Isabel y Carlos se casaron en el Alcázar de Sevilla; ella tenía 23 años y él 26 y eran primos. Es curioso que se conocieran dos horas antes de la ceremonia, pero el enlace estaba convenido, fue, como se diría ahora, 'políticamente correcto'. El emperador las pasó canutas para pagar las arras a su novia, una dote valorada en 300,000 doblas de oro; tuvo que hipotecar las villas de Ubeda, Baeza y Andújar. Pasaron la luna de miel en Granada e inmediatamente Isabel quedó embarazada naciendo el primero de sus siete hijos el 21 de mayo de 1527. Era nada más y nada menos que Felipe II. Después llegarían Juan, María, que se casó con el emperador Maximiliano, Fernando, que vivió solo tres años, Juana, y finalmente Juan, a consecuencia de cuyo parto murió Isabel a los 35 años. Felipe, con doce, presidió el cortejo funerario hasta Granada, donde lugar el entierro y el famoso incidente del caballerizo Francisco de Borja, profundo admirador de la emperatriz -que en su día fue canonizado y es el patrón de Gandía, su ciudad natal- y encargado de abrir el féretro antes de entregarlo para su sepultura, quien al comprobar el estado del cadáver comentó «no volveré a servir a señor que pueda morir».
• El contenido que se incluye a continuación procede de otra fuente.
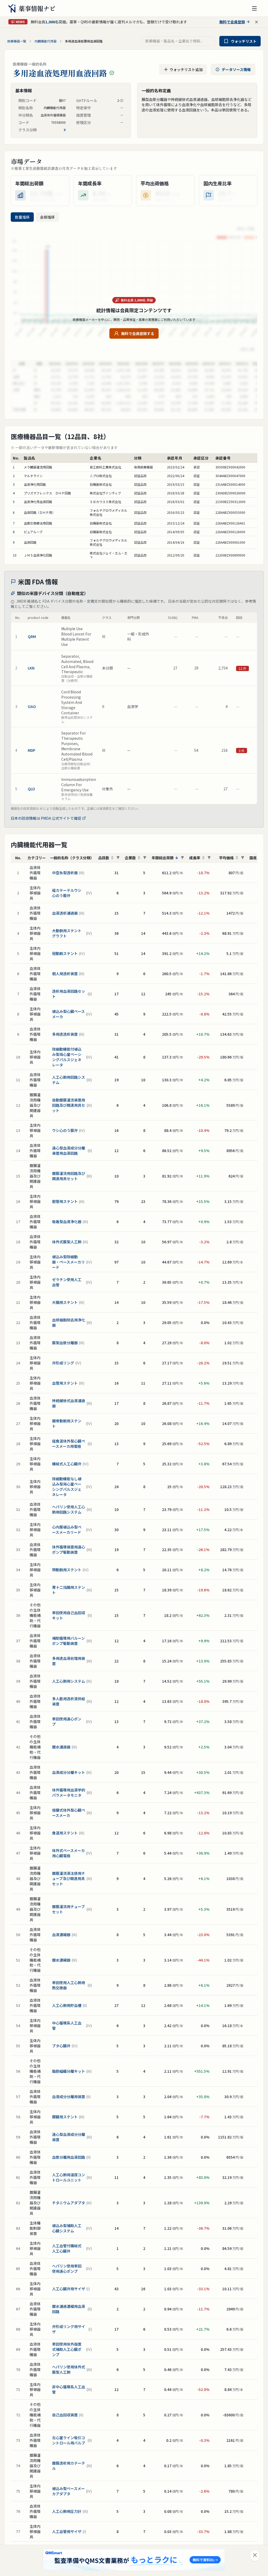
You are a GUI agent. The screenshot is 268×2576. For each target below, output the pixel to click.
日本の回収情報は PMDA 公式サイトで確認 (46, 818)
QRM (32, 636)
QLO (31, 788)
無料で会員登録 (232, 21)
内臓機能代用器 (46, 41)
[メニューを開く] (254, 8)
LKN (31, 668)
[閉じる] (255, 2555)
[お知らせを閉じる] (256, 22)
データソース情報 (236, 69)
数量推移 (22, 217)
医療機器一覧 (16, 41)
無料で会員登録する (137, 333)
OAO (32, 706)
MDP (31, 750)
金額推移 (47, 217)
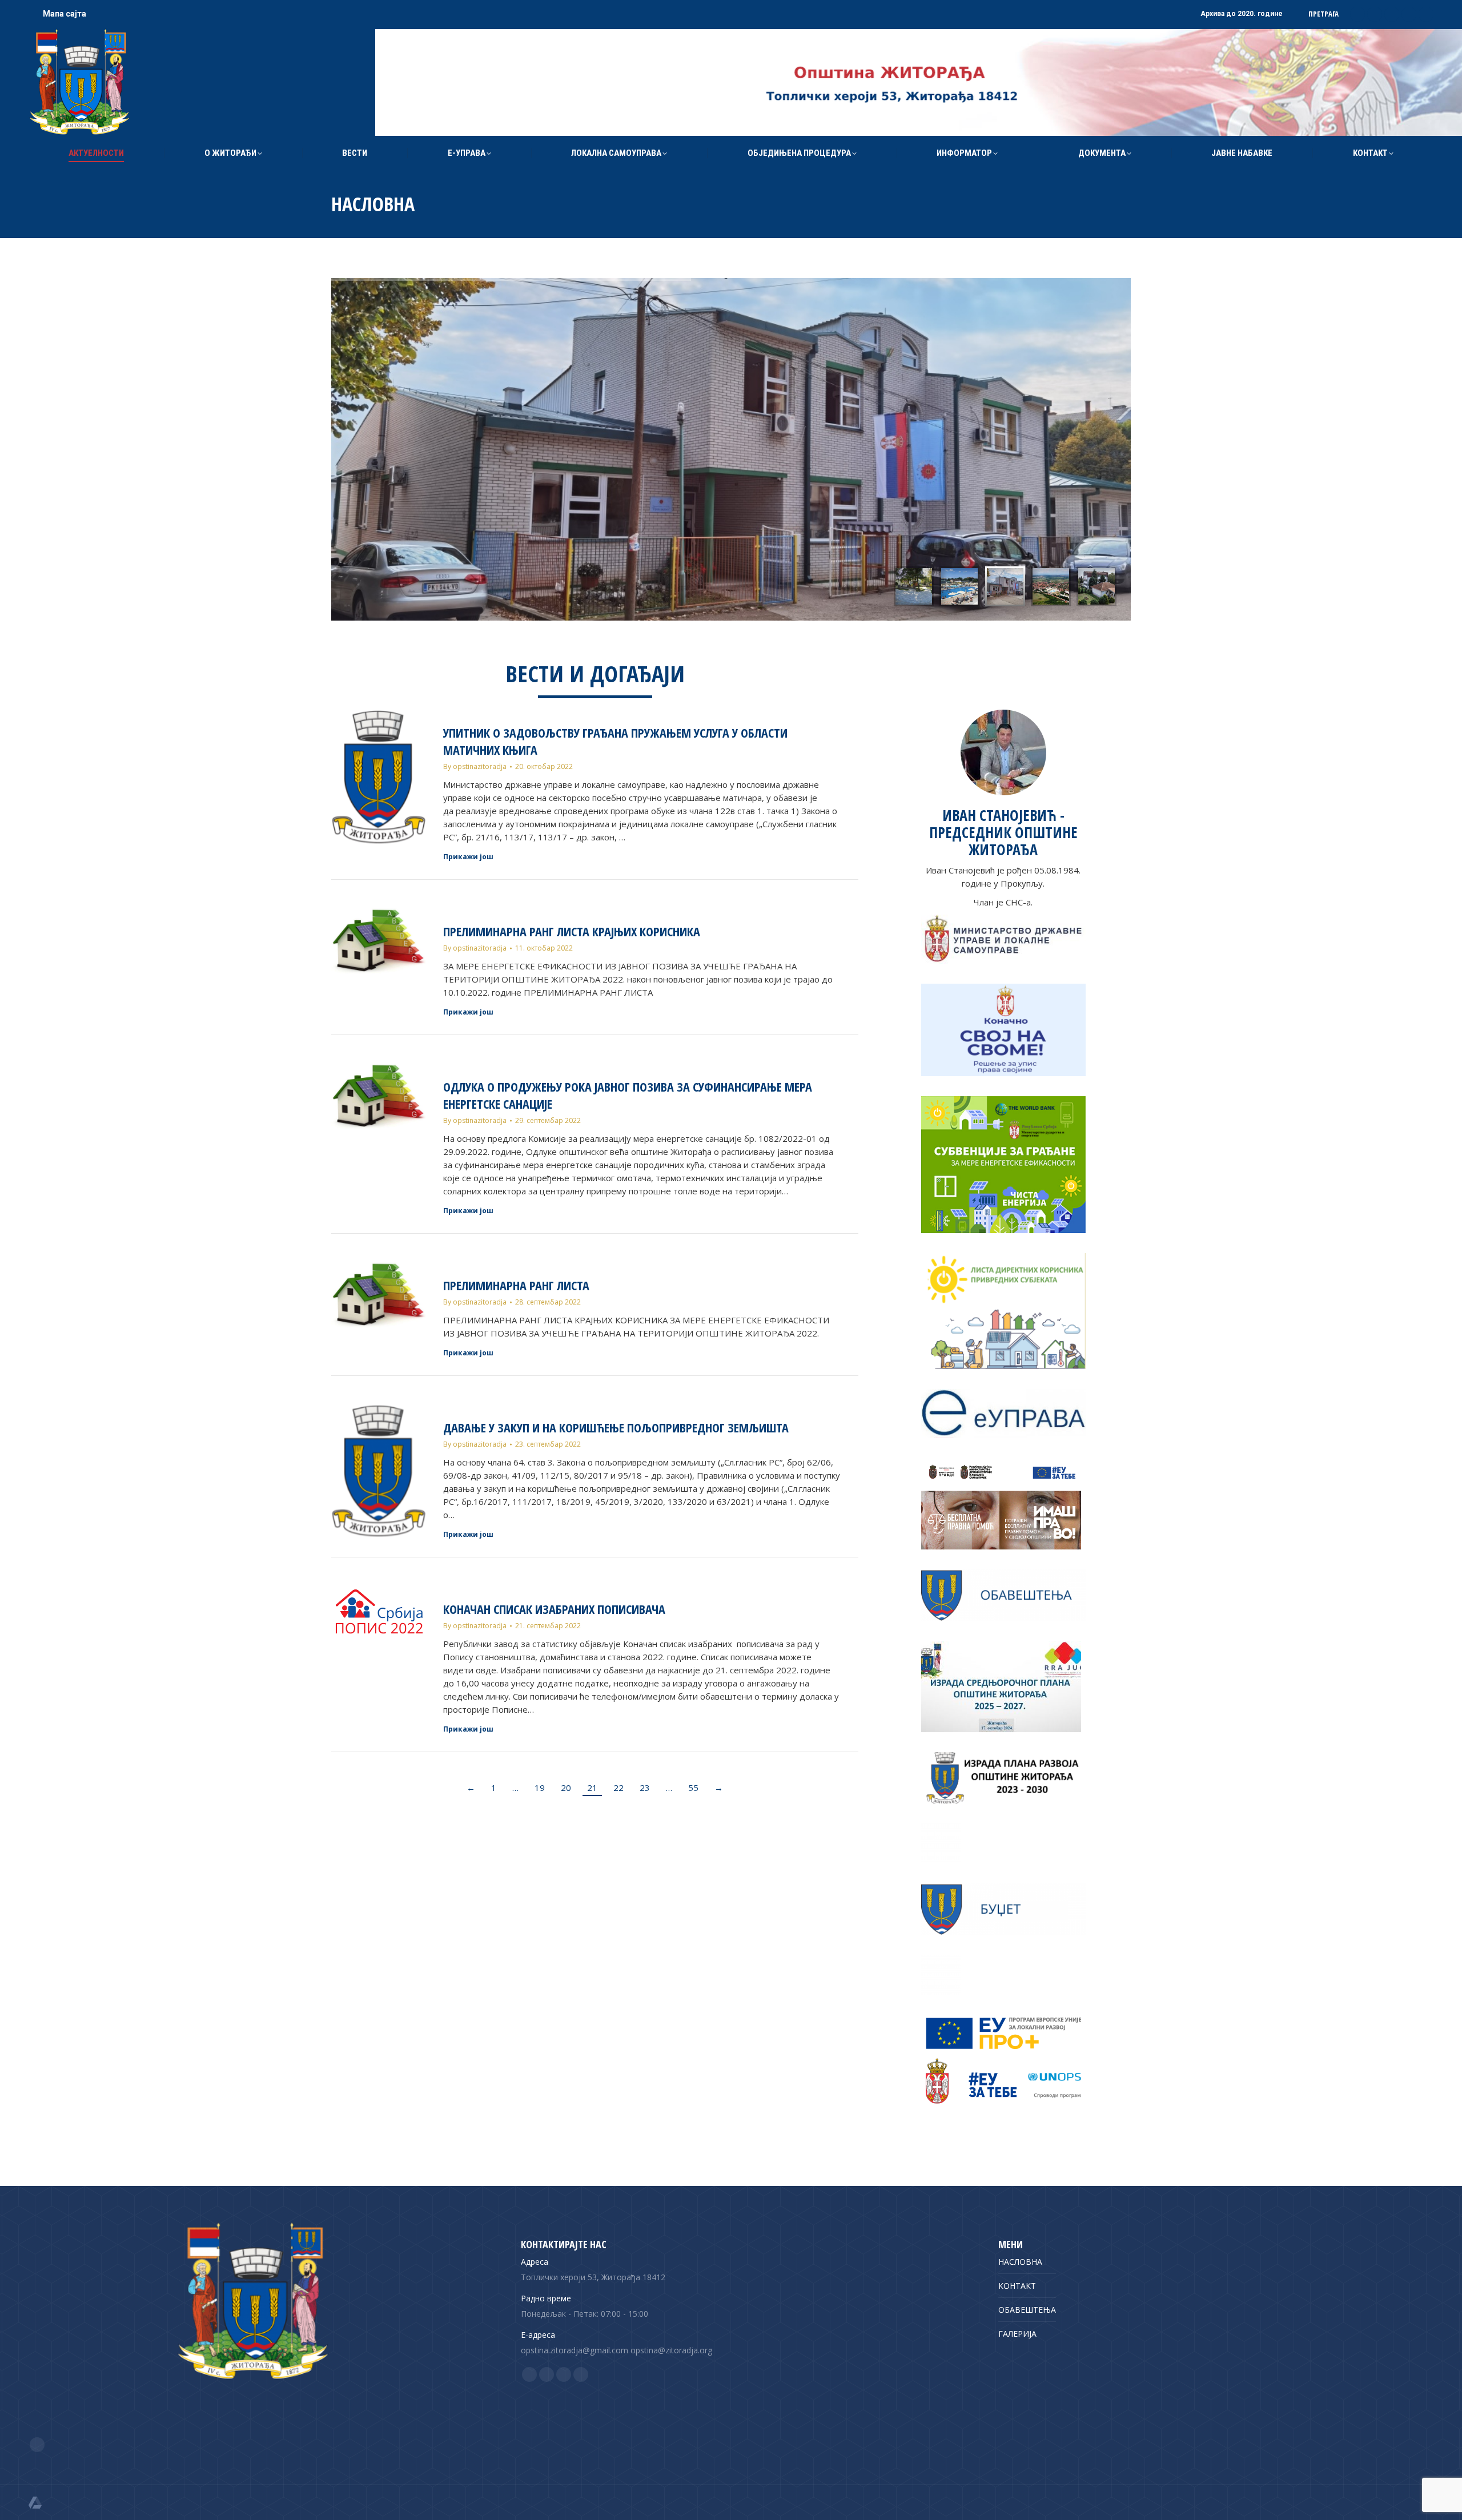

Renuncio a otros aspectos históricos relacionados con esta mujer extraordinaria, y les recomiendo la lectura del libro sobre la emperatriz, publicado por el Instituto de Estudios Albacetenses, del que es autor Ramón Carrilero Martínez, exdirector de la entidad. Solo una última pincelada para recordar la figura de la Señora de Albacete, una bella mujer rubia, de ojos grises, como la pintó Tiziano, que asumió con solvencia su papel de regente durante las reiteradas ausencias de Carlos V, creando además un parnasillo literario en palacio, al que acudía un tal Garcilaso de la Vega, no sé si les suena.
Ahora es la sede política de la Junta de Comunidades de Castilla-La Mancha, cuyo presidente, José María Barreda, ha regalado al Ayuntamiento albaceteño la escultura motivo de esta crónica.